La plus récente de ces séries est baptisée « Sanctuary ». Alors qu’on a l’impression d’y traverser une ville fantôme, vidée de ses habitants par on ne sait quel nouveau phénomène imaginé par Gregory Crewdson, il s’agit en fait d’une sorte de reportage fait dans les légendaires studios de la Cinecittà, tout près de Rome. Abandonné par ses vedettes et ses équipes de réalisation, ce monument du cinéma italien tombe en ruine, meurt, emportant avec lui toutes ses légendes. Le travail en noir et blanc de Gregory Crewdson est très différent de ses autres séries mais flirte avec le même univers: une ville à l’atmosphère inquiétante, aucune action apparente et un flot de questions sur ce que ce lieu a de réel ou d’imaginaire, sur ce qu’il a été et sur ce qu’il va devenir, sur les secrets qu’il cache et sur l’identité de ceux qui l’ont habité.

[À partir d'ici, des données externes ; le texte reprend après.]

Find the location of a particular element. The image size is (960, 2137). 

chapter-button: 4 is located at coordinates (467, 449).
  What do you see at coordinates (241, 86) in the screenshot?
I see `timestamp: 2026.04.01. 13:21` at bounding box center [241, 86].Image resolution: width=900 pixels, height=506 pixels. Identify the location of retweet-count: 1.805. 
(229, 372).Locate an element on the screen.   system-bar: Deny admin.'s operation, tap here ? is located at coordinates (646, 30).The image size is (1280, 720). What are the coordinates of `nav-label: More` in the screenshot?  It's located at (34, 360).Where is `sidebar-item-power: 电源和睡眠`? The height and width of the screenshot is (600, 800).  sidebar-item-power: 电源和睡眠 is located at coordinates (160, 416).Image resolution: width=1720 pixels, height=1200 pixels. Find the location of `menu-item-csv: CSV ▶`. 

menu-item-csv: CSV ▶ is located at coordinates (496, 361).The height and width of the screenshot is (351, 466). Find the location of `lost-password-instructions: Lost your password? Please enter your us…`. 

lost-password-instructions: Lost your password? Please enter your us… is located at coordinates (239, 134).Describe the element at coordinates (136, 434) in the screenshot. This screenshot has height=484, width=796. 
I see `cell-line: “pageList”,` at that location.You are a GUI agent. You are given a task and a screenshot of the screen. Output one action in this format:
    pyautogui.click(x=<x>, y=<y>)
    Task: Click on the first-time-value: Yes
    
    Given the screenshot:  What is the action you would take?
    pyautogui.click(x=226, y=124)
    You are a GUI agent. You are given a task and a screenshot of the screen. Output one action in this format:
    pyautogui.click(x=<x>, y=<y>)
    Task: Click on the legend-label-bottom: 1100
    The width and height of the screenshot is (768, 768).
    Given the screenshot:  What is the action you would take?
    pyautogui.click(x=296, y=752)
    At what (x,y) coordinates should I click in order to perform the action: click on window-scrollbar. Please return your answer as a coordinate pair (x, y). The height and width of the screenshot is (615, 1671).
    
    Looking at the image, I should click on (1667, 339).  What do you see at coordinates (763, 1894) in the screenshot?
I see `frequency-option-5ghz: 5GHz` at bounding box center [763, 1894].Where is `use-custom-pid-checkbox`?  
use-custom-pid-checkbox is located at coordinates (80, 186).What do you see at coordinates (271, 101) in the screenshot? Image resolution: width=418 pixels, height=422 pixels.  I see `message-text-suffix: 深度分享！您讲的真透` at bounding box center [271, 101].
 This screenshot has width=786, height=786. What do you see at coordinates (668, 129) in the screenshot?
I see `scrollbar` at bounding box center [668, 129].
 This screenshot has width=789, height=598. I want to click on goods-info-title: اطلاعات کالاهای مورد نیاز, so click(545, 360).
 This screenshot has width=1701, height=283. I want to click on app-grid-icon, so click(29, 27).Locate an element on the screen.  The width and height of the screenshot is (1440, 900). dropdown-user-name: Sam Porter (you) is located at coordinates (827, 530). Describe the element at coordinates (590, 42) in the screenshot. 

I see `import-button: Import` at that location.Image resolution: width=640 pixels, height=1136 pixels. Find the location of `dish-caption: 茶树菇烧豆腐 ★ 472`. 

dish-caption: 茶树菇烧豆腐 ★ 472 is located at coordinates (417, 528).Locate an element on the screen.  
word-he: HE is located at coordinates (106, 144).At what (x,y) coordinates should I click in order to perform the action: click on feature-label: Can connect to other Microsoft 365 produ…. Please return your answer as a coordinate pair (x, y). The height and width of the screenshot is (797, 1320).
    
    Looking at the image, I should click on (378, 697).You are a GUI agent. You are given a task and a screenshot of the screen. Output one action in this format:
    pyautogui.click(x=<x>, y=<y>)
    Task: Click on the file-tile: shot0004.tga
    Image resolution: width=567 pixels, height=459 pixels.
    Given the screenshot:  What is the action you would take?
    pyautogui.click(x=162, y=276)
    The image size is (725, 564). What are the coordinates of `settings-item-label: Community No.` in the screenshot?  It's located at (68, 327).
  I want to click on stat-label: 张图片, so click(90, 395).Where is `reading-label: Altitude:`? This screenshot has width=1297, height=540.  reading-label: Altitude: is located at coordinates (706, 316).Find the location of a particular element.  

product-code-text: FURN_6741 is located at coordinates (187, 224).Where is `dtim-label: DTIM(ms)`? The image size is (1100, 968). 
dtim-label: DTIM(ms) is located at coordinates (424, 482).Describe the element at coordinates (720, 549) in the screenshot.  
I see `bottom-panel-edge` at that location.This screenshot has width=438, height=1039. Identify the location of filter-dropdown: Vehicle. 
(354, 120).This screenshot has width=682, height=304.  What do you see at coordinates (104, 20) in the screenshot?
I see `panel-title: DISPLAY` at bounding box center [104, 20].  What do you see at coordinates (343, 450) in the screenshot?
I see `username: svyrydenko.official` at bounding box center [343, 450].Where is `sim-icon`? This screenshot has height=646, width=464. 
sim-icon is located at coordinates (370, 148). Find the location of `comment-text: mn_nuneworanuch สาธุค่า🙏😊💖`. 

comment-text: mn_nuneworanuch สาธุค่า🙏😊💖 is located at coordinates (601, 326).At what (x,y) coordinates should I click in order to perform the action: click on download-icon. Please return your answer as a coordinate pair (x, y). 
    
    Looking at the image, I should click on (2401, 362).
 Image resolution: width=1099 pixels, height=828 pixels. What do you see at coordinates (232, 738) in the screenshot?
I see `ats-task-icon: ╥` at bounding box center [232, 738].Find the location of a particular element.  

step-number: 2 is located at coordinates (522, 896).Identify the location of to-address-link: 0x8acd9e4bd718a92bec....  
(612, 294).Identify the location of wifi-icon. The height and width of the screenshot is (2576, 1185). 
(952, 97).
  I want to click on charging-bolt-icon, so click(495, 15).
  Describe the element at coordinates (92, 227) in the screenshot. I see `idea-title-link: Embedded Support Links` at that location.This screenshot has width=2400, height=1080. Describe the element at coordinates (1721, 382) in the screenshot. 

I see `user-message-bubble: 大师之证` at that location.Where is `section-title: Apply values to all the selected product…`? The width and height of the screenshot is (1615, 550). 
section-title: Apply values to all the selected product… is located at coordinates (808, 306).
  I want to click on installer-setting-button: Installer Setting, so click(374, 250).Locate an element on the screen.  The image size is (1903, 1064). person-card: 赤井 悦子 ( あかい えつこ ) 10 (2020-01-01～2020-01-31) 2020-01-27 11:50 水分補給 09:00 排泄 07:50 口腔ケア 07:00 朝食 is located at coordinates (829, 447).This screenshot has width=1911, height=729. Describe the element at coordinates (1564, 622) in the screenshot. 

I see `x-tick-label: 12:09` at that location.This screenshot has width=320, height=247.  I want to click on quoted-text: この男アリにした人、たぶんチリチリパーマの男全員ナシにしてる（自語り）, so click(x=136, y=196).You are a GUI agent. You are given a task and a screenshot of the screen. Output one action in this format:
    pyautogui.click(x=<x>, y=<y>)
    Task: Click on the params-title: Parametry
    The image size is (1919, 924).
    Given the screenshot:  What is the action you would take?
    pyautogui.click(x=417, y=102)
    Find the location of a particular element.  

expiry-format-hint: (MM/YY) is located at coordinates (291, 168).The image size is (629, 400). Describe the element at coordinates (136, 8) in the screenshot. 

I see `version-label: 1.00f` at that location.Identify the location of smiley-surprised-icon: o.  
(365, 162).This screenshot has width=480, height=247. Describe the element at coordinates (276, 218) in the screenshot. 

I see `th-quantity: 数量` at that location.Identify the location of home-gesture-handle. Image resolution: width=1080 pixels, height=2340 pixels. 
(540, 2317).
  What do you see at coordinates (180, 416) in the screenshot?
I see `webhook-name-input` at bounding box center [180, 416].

Réalisée bien avant les années 2000, la série « Natural Wonders » nous transporte, quant à elle, vers une autre aventure, sans pour autant s’éloigner de l’univers de Gregory Crewdson. Alors que ses tons chauds évoquent la douceur de vivre à la campagne, des bêtes naturalisées jouent d’étranges scénettes dans des cadrages serrés donnant l’impression d’être nous-même des animaux. Là encore, une question traverse notre esprit: « Mais que se passe-t-il? ». Les animaux s’entretuent et nous donnent le sentiment d’être plongé dans la nouvelle « Douce Nuit » de Dino Buzzati. Les oiseaux sont les derniers survivants de ce qui pourrait être une épidémie. Aussi menaçant que ceux d’Alfred Hitchcock, ils semblent régner en maîtres sur le monde et s’adonnent à de curieuses activités. Entre les herbes, tout près du potager, on découvre également des cadavres d’hommes et de femmes qui paraissent avoir été pris au piège par les animaux ainsi que des cocons gluants qui n’ont plus rien de naturels. Une collection dérangeante que viennent compléter les clichés de la série « Negative » oscillant entre poésie et magie et nous montrant ce qui pourraient être des lucioles volant au-dessus d’un champs ou la matérialisation d’une force ou d’un spectre.
Gregory Crewdson est né en 1962 à Brooklyn. Il a effectué des études de photographies et fait les Beaux-Arts de l’Université de Yale. Il vit et travaille aujourd’hui à New York. Il est représenté par plusieurs galeries dont la White Cube Gallery, la Gagosian Gallery et la Galerie Daniel Templon.